Individuals (blue) contain diploid cells (white circles enclosing a homologous pair of chromosomes).
For clarity, only two rounds of mitotic germ-line cell division are shown per individual, and
meiosis is not illustrated in detail.
Lines show prospective inheritance paths for all chromosomes. Solid lines show all possible
retrospective ancestry paths for four chosen chromosomes (indicated by square black ``sampling events'')
sampled from 3 diploid individuals ($D_1$, $D_2$, $D_3$) in the current generation.
Ancestral recombination events and coalescence events are shown as red and blue squares respectively.
A realised ARG path for the lower arm of the sampled chromosomes is highlighted as a
thick solid line, passing through a set of potential gARG nodes (green). This ARG
involves a single recombination event and four coalescence events
(highlighted as deep red and blue squares within individuals $D_5$, $D_{10}$, and $D_{13}$).
ARG lineages also show gametic genomes, contained within shaded circles.
As in Fig.~\ref{fig-arg-in-pedigree}A, inherited regions within the sampled chromosome arm are
shaded by the number of descendant samples.
}
\end{figure}

In eukaryotes, ARGs are a result of the cellular processes of mitosis and meiosis.
Mitosis leads to common ancestor events,
and meiosis leads to recombination events (both crossover and gene conversion).
Fig.~\ref{fig-simplification} shows a schematic of the events  and
the genomes (chromosome icons) that occur in the cellular
germline of a simplified, diploid multicellular
hermaphrodite eukaryote with partially overlapping generations.
Here, an event is not represented by a specific
genome. Rather, genomes can be associated with, or ``tag'', events above
(ancestral to) or below (descended from) them.
For example, tagging the two genomes above a recombination event leads to the
two node representation seen in
Figs.~\ref{fig-simplification} and \ref{hudson_vs_bigARG},
whereas tagging the genome
below a recombination event leads to the more
conventional graphs in Figs.~\ref{fig-ancestry-resolution} and \ref{fig-inferred-args}A,B.

%% JK:  What does this add that is not in caption?
% Thick black lines trace an ARG that describes the ancestry of the lower arm of
% the four sampled chromosomes, and these lines pass through gARG nodes (green
% chromosomal regions). A number of these nodes have only one parent and one
% child in the ARG; these would often be omitted (taken as implicit) in a
% minimally simplified gARG.

The schematic illustrates an important point about the biological reality of polytomies.
Three lineages coalesce in the left-hand genome of individual $D_{10}$, but do
so as the result of two successive bifurcations. This is \emph{necessarily} so,
because the only known method of reproducing DNA is by (semi-conservative) duplication.

■ **Dataset excerpt**:
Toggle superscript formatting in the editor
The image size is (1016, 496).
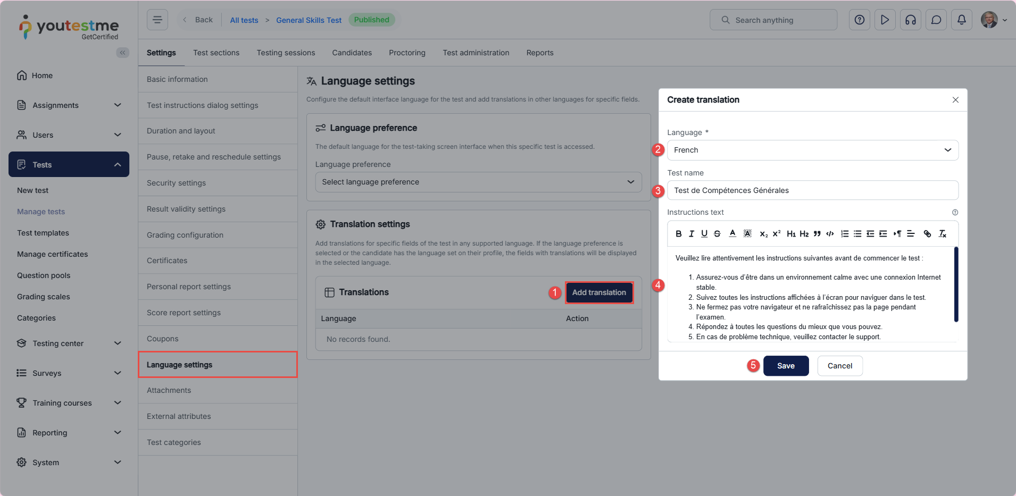click(x=777, y=234)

■ **Work task**: Continue the passage on ancestral recombination graphs, starting after its last sentence. None of the material is needed here.

■ **Result of this exercise**:
Whether this polytomy is resolvable depends on the available mutational data.
Mutations can occur along any cell lineages. For example,
a mutation in the first cell division of $D_{10}$ could be shared between
the two gametes produced by the cells in the left half of $D_{10}$
but not shared by the right hand gamete.
With enough mutations, each
round of mitotic germline genome duplication within a single multicellular organism could
in principle be distinguished.

% Note that mutations can occur along any lineage in Fig.~\ref{fig-cell-lines}. This means, for example,
% that a mutation in the first cell division of $D_{10}$ could be shared between
% the two gametes produced by the cells in the left half of $D_{10}$ but not shared by
% the right hand gamete. With a high enough mutation rate (or equivalently, a long enough genome), each
% round of mitotic germline genome duplication within a single multicellular organism could
% potentially be distinguished.
% This implies that in ARGs that have been inferred from real data, polytomies represent a lack
% of mutational information (rather than marking a single ``multifurcation event'').
% The ability to represent polytomies, and conceptualise them as a (deliberately) imprecise statement about the order
% of coalescence within and between individuals,
% fits naturally into the gARG framework presented in this paper.

\clearpage
\renewcommand\thefigure{S\arabic{figure}}
\setcounter{figure}{0}
\renewcommand\thetable{S\arabic{table}}
\setcounter{table}{0}

\section*{Supplementary Material}

\begin{figure}[ht]
	\begin{center}
		\includegraphics[width=0.8\textwidth]{illustrations/simplification-with-edges.pdf}
	\end{center}
	\caption{\label{fig-simplification-with-edges}
	Example ARGs Fig.~\ref{fig-simplification}A--D,
    with edges annotated with inheritance intervals.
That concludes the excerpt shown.